Vegan, Refined Sugar Free and Wholemeal
I hope you all had a lovely valentines day! I did exactly what I did last valentines day and ate so much gelato I got a stomach ache. A sign of a successful day I think. People always get really worked up around valentines day and I’m not sure why. It’s just a day to spread some love! I walked my dog for the first time in ages, because I love him. I made the kids I babysit some cous cous because I love them too. Why all the tears…and the photos of broken chocolate hearts and empty tubs of ice cream?!
This morning I had a vision of the perfect peach crumble.
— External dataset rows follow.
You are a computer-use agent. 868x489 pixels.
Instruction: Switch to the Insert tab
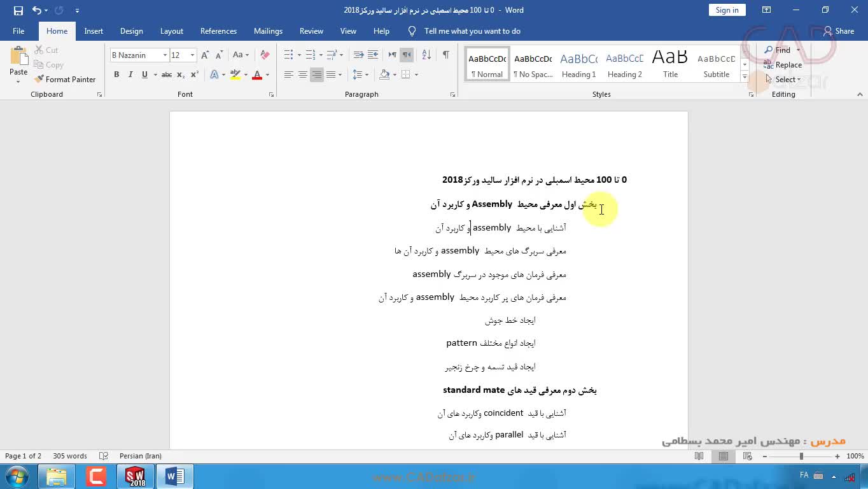click(94, 31)
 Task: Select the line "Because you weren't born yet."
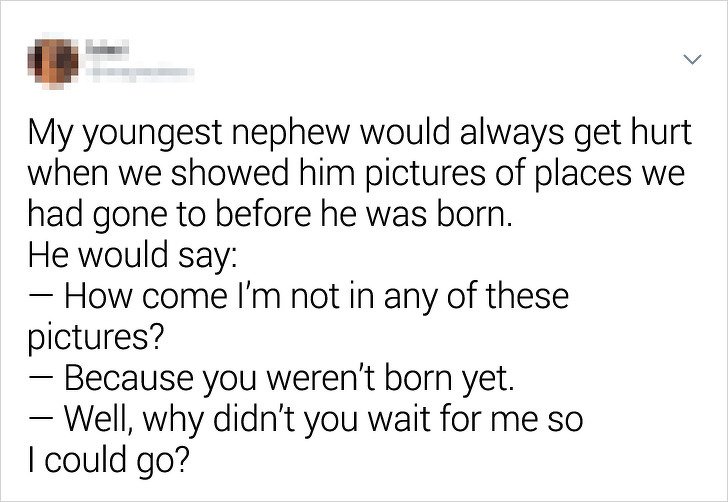point(271,378)
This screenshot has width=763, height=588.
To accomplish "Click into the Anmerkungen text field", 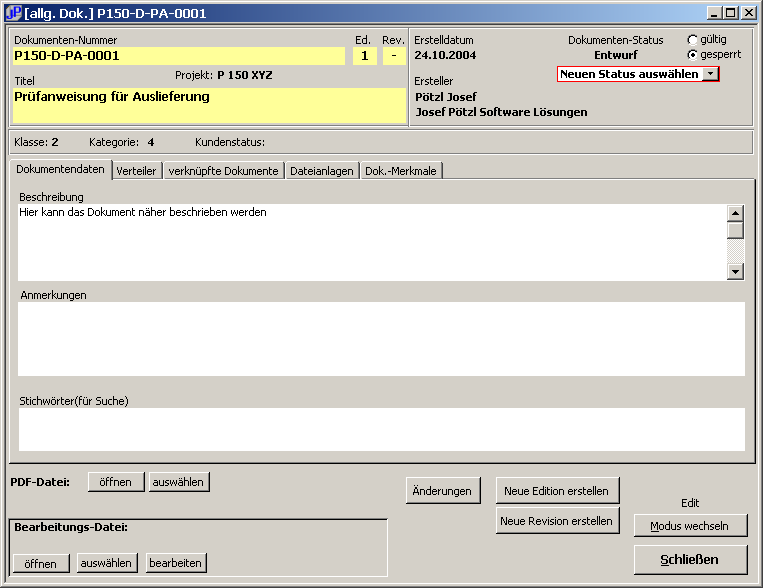I will [x=381, y=338].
Sweet, tangy, crumbly and nutty. I looked everywhere for a recipe I could use as a guideline for using coconut butter to make the topping, and there was nothing! But then I thought, come on Lil. Strap on your thinking cap and come up with something yourself for once!
The result was ohmygodimgoingtodieamazing. The smell! The desiccated coconut and sweet butter scented the entire kitchen with peachy, mapley cinnamon goodness. The sprinkle of cherries throughout the crumble stained the peaches purple and made the house smell like fresh cherry pie. Moral of the story: make crumble for breakfast everyday. And also, think of more recipes by myself!
Cherry and Peach Coconut Crumble:
1/3 cup (50g) wholemeal flour
1/3 cup (50g) plain flour
1/3 cup (30g) desiccated coconut
1/3 cup (30g) chopped walnuts or almonds
1/3 cup (30g) brown sugar
100g (3.5 ounces) coconut butter, cut into cubes.
30ml (2 tbsp) soy or almond milk
Preheat the oven to 180C. Blitz all the dry ingredients together until combined. Pour into a bowl and use your fingers to rub the coconut butter into the batter, making little lumps. Slowly add in the milk and use your fingers to turn the mix into a crumbly, sandy consistency. Don’t overmix!
For the Filling:
6-7 medium ripe yellow peaches (white will work too) sliced into eighths.
80g (3 ounces) ripe red cherries
1 tsp cinnamon
Optional: 1-2 tbsp maple syrup, depending how sweet your peaches are.
Toss the fruit with the maple syrup and cinnamon and pour into a baking dish. Top with the crumble and bake for 35 minutes, until golden on top and the fruit is cooked through. Serve warm, with coconut ice cream!